◆ **Information shown**
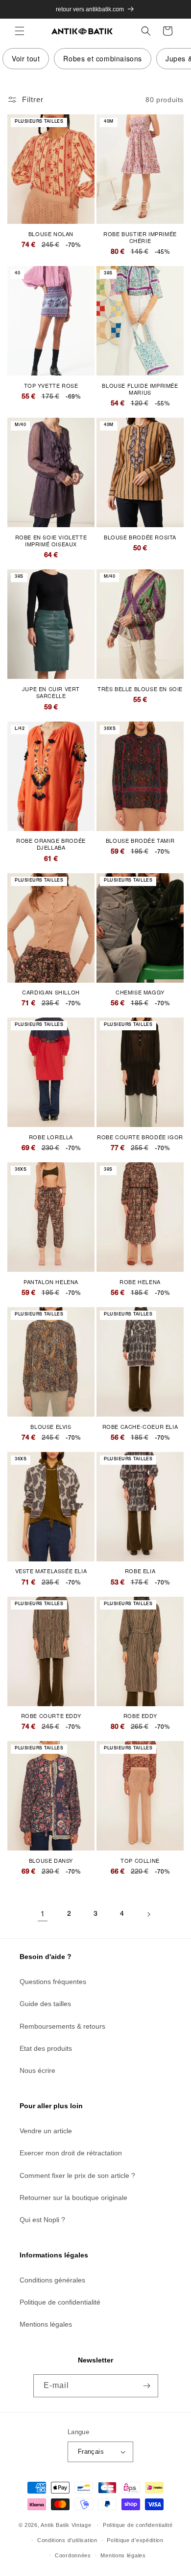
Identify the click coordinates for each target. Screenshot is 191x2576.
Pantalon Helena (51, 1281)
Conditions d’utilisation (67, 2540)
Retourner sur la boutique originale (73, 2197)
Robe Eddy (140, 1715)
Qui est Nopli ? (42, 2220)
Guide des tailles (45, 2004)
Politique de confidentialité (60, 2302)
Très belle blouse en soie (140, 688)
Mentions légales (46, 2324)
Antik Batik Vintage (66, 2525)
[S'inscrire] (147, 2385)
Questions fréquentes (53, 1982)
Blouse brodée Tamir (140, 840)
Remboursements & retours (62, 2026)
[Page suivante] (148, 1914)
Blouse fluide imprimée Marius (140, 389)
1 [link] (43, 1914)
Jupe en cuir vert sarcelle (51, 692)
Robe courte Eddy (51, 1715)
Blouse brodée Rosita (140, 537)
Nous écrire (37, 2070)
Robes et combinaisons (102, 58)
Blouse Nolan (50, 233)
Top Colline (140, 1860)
---
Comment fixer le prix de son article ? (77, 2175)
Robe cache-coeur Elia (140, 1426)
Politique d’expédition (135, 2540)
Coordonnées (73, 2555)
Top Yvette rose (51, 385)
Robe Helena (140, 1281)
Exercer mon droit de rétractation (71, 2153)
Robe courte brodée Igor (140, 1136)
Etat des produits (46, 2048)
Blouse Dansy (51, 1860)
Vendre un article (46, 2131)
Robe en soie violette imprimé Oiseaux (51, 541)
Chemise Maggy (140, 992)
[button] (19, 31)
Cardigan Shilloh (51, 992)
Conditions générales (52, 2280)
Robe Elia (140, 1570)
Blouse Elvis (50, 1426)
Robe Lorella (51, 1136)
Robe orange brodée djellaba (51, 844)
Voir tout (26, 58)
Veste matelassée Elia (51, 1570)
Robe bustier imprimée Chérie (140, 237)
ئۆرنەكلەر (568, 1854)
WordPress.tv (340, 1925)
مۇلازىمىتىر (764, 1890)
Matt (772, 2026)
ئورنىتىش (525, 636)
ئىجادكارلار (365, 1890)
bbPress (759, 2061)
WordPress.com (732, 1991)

◆ **Problem statement**
From the data above, reproduce word for word the lines running from the line with "Robes et combinaisons (102, 58)" to the line with "Top Colline (140, 1860)", ends included.

◆ **Solved problem**
Robes et combinaisons (102, 58)
Blouse Nolan (50, 233)
Top Colline (140, 1860)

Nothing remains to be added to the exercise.